Esta globalización sobrevivió a la I Guerra Mundial, pero no a la Gran Depresión. Empezó a deshacerse a partir del crash de 1929, un guion que seguimos muy de cerca tras el colapso de Lehman Brothers hasta que Ben Bernanke, un historiador de los treinta, intervino. La crisis se convirtió en depresión cuando infectó a Europa y a sus bancos; los despilfarradores de la época no eran los griegos, sino los alemanes. En 1930, Berlín tuvo que hacer lo que nosotros hicimos en 2008-2012: salvar a la banca y a los banqueros. El nazismo solo comenzó a importar electoralmente tras esta calamidad. Pero lo que fácilmente se olvida es que el primer país en abandonar la arquitectura económica globalista fue su máximo sponsor: Reino Unido. En 1931, los británicos devaluaron la libra esterlina unilateralmente, desatando una “guerra de monedas”. Londres priorizó su recuperación económica a costa de un sistema que ellos mismos había construido y sostenido. El mercado devaluó la libra, tal como ocurrió con el Brexit.

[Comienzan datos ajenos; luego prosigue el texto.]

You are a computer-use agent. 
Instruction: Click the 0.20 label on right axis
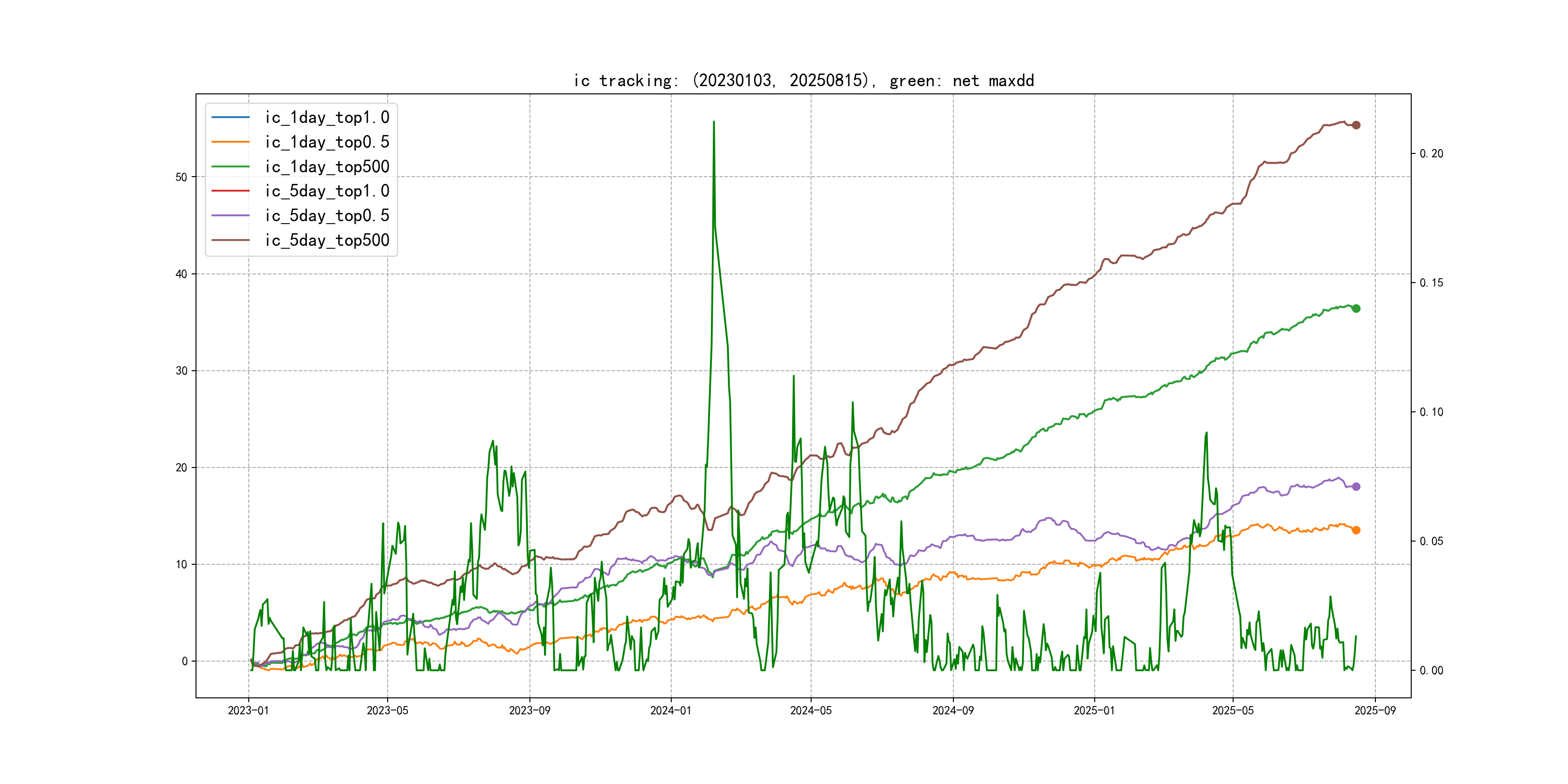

Subiendo los decibelios, Londres simultáneamente abandonó el libre comercio, erigiendo barreras comerciales para productos que no provinieran del imperio. Lo llamaron “libre comercio imperial” pero otras naciones lo vieron como lo que era: proteccionismo. Desde Japón a Argentina, este proceso dañó a los países más abiertos al comercio e invitó a militares politizados a inmiscuirse en instituciones democráticas. “Ningún país ha administrado un shock más severo al comercio internacional”, escribió el propio Tesoro inglés en 1931. El sistema se tambaleaba. El golpe de gracia vino de Washington. El magnate neoyorkino Franklin Delano Roosevelt hizo campaña denunciando el establishmenteconómico; apenas empezó su mandato, Roosevelt denunció “los fetiches de los banqueros internacionales” y devaluó el dólar unilateralmente. Este era un sistema que el Reino Unido no podía y Estados Unidos no quería mantener. El caos comercial global que sobrevino a la devaluación americana permitió al ministro de economía nazi, Hjalmar Schacht, construir un imperio informal germano sin temer sanciones. Y la crisis convirtió al autoritario Benito Mussolini en el conquistador de Abisinia, un mal augurio sobre el futuro.
La elección de Brexit y Trump en rápida sucesión cuestionan nuestra globalización. Si deshacemos el sistema, los mayores perdedores serán aquellos países pobres a los que la integración internacional ha ayudado a salvar de la extrema pobreza, desde la periferia europea (que hoy es Eslovenia pero en el pasado fue España) a una Latinoamérica que por el populismo llega tarde a la globalización. Además, es imperativo entender que lo que demolamos hoy puede tardar décadas en reconstruirse, tal como Roosevelt aprendió durante la II Guerra. Finalmente, el comercio nunca es solo comercial: el ocaso de la primera globalización terminó dañando la seguridad global; la falta de sistemas globales puede fomentar a Gobiernos autoritarios con ambiciones regionales.
Tal como el poder, los sistemas nunca son para siempre. La historia no termina ni se repite. Los movimientos unilaterales nos pueden hacer a todos más pobres y menos seguros. Reformemos la globalización en vez de condenarla a la historia.
Pierpaolo Barbieri es director ejecutivo de Greenmantle y autor de La sombra de Hitler: el imperio nazi y la guerra civil española (Taurus).